**What is expected:** Find each row below that contains the word "pixels" and copy those rows out.

[Some rows]
----

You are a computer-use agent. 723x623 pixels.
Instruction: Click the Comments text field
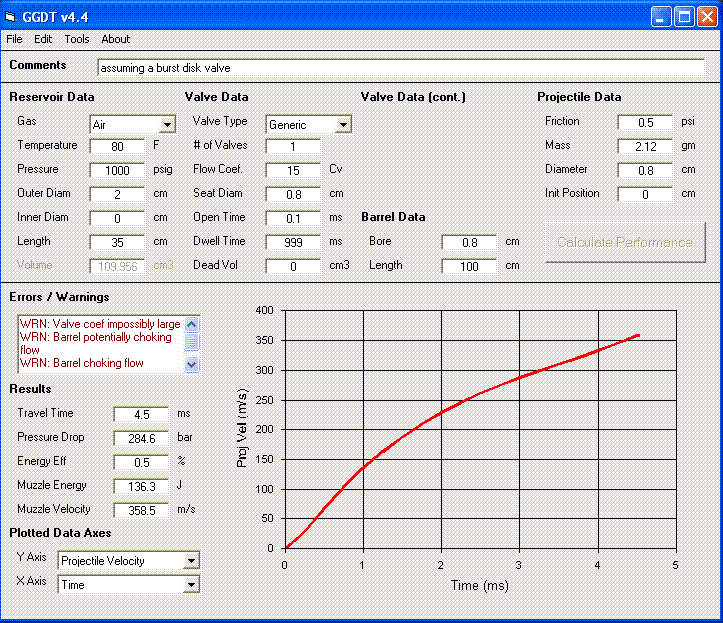click(x=400, y=68)
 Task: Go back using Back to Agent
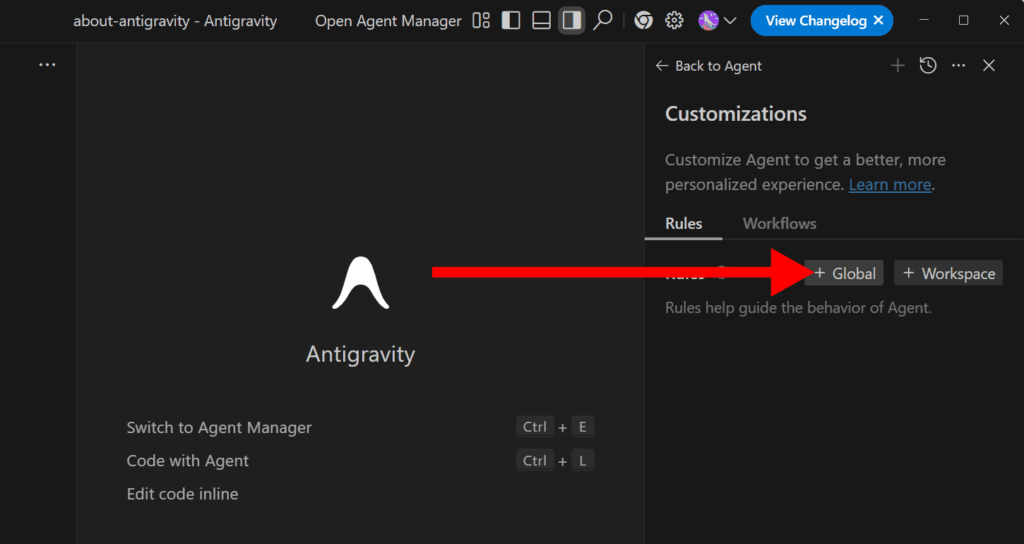click(708, 66)
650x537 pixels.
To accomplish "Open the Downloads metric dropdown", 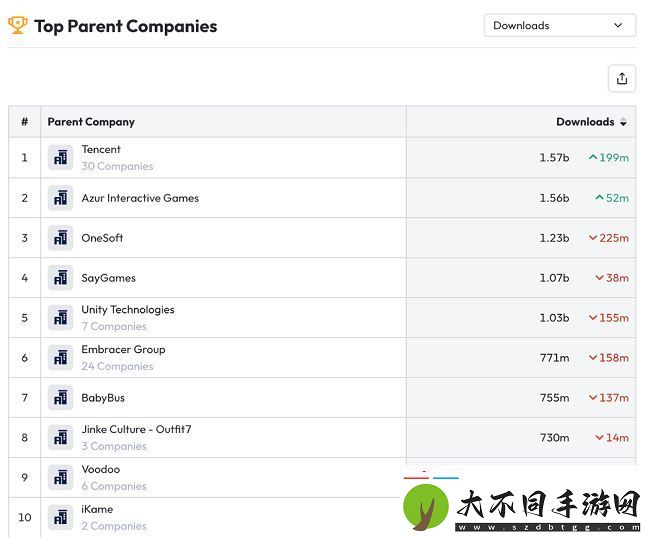I will click(560, 26).
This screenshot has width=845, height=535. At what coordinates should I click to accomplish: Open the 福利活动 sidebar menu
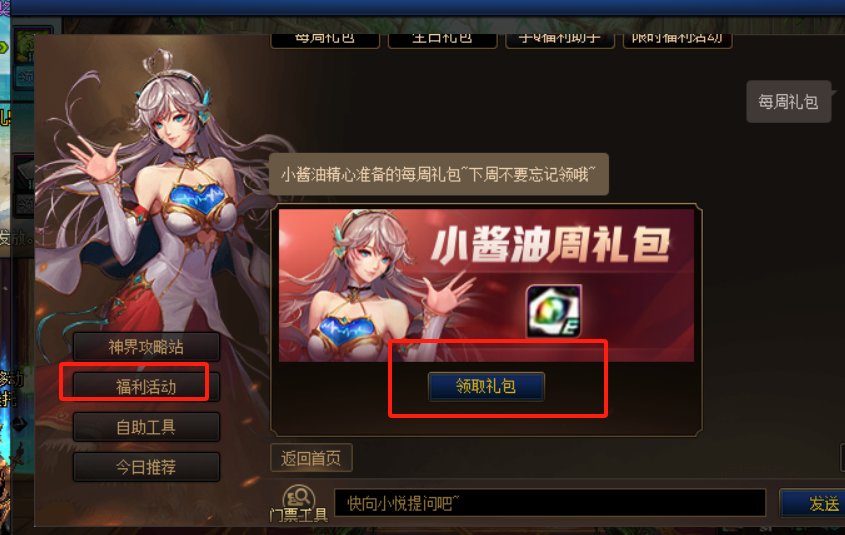click(x=146, y=386)

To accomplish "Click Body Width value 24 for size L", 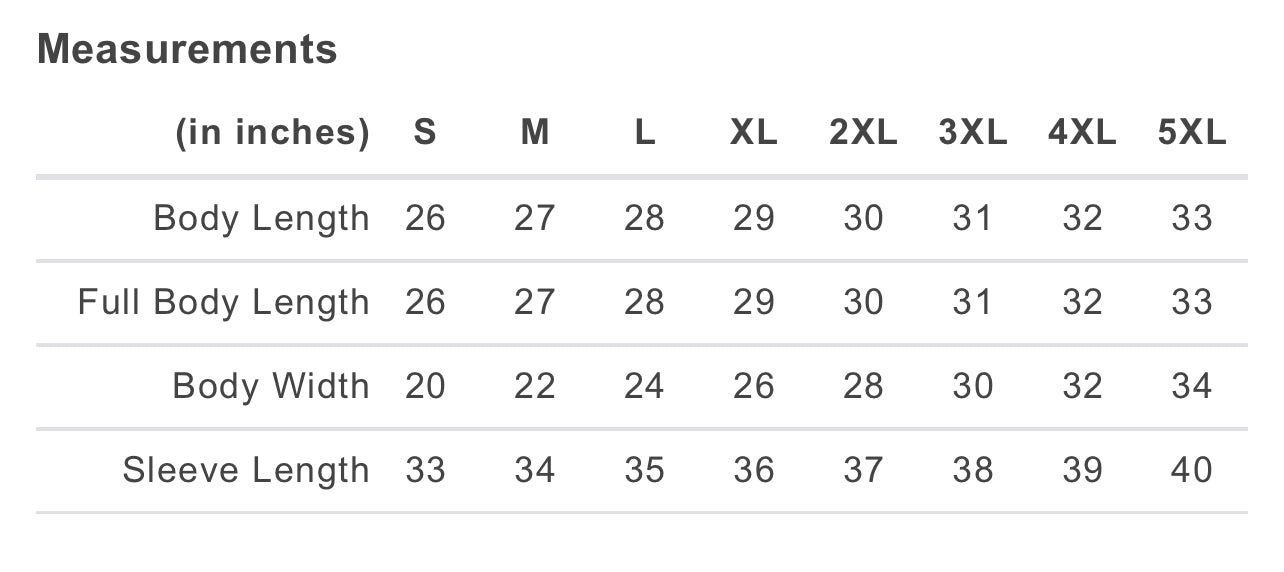I will click(644, 386).
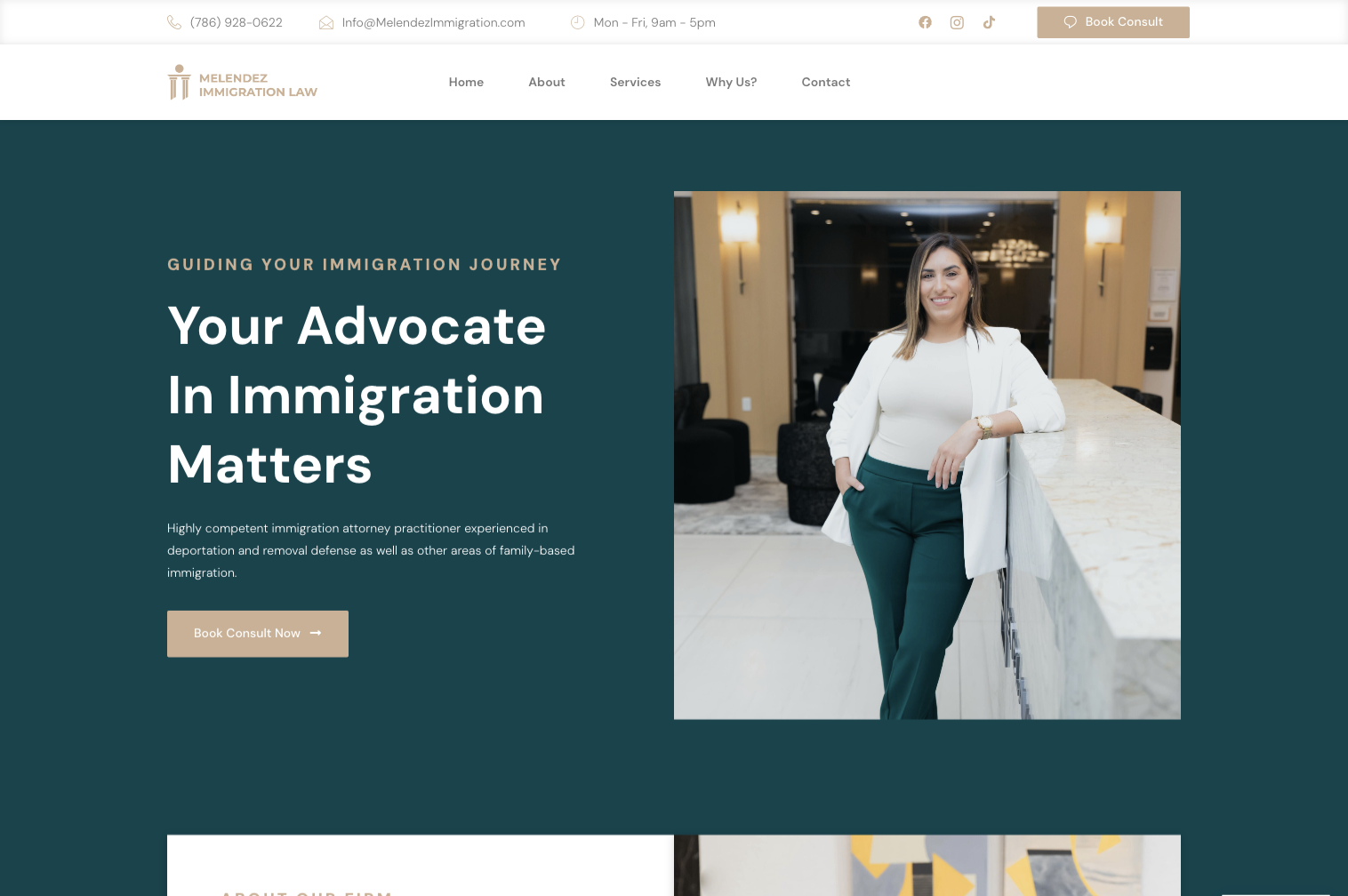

----

**Complete answer:**
You are a computer-use agent. 723x623 pixels.
650x537 pixels.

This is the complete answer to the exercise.